1989 - Seeing Voices Page 6


  Joseph longed to communicate, but could not. Neither speaking nor writing nor signing was available to him, only gesture and pantomime, and a marked ability to draw. What has happened to him? I kept asking myself. What is going on inside, how has he come to such a pass? He looked alive and animated, but profoundly baffled: his eyes were attracted to speaking mouths and signing hands—they darted to our mouths and hands, inquisitively, uncomprehendingly, and, it seemed to me, yearningly. He perceived that something was ‘going on’ between us, but he could not comprehend what it was—he had, as yet, almost no idea of symbolic communication, of what it was to have a symbolic currency, to exchange meaming.

  Previously deprived of opportunity—for he had never been exposed to Sign—and undermined in motive and affect (above all, the joy that play and language should give), Joseph was now just beginning to pick up a little Sign, beginning to have some communication with others. This, manifestly, gave him great joy; he wanted to stay at school all day, all night, all weekend, all the time. His distress at leaving school was painful to see, for going home meant, for him, return to the silence, return to a hopeless communicational vacuum, where he could have no converse, no commerce, with his parents, neighbors, friends; it meant being overlooked, becoming a nonperson, again.

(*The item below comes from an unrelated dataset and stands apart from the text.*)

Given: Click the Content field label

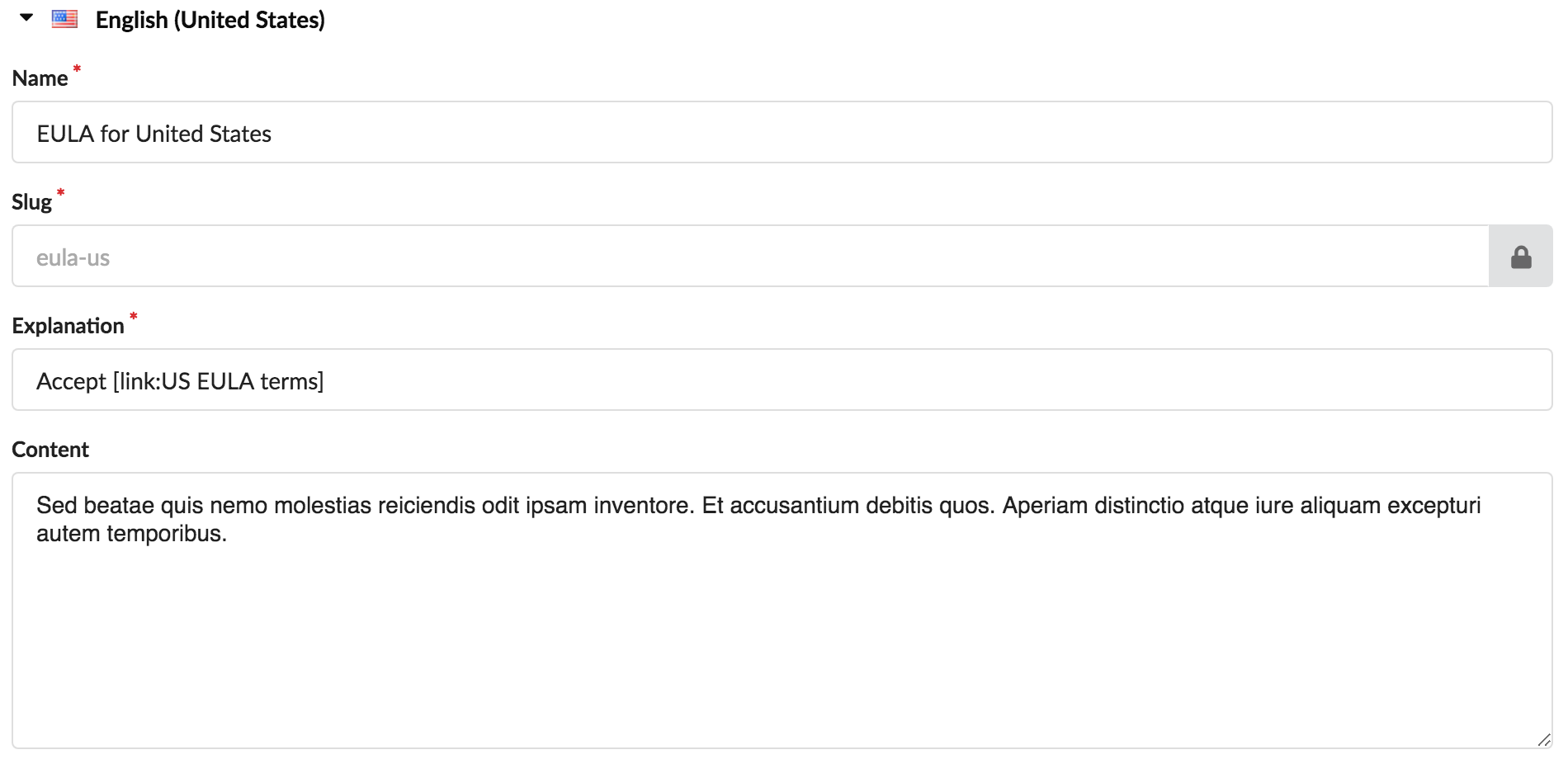Looking at the screenshot, I should (50, 450).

  This was very poignant, extraordinary—without any exact parallel in my experience. I was partly reminded of a two-year-old infant trembling on the verge of language—but Joseph was eleven, was like an eleven-year-old in most other ways. I was partly reminded in a way of a nonverbal animal, but no animal ever gave the feeling of yearning for language as Joseph did. Hughlings-Jackson, it came to me, once compared aphasics to dogs—but dogs seem complete and contented in their languagelessness, whereas the aphasic has a tormenting sense of loss. And Joseph, too: he clearly had an anguished sense of something missing, a sense of his own crippledness and deficit. He made me think of wild children, feral children, though clearly he was not ‘wild’ but a creature of our civilization and habits—but one who was nonetheless radically cut off.

  Joseph was unable, for example, to communicate how he had spent the weekend—one could not really ask him, even in Sign: he could not even grasp the idea of a question, much less formulate an answer. It was not only language that was missing: there was not, it was evident, a clear sense of the past, of ‘a day ago’ as distinct from ‘a year ago.’ There was a strange lack of historical sense, the feeling of a life that lacked auto-biographical and historical dimension, the feeling of a life that only existed in the moment, in the present.

  His visual intelligence—his ability to solve visual puzzles and problems—was good, in radical contrast to his profound difficulties with verbally based problems. He could draw and liked drawing: he did good diagrams of the room, he enjoyed drawing people; he ‘got’ cartoons, he ‘got’ visual concepts. It was this that above all gave me the feeling of intelligence, but an intelligence largely confined to the visual. He ‘picked up’ tic-tac-toe and was soon very good at it; I had the sense that he might readily learn checkers or chess.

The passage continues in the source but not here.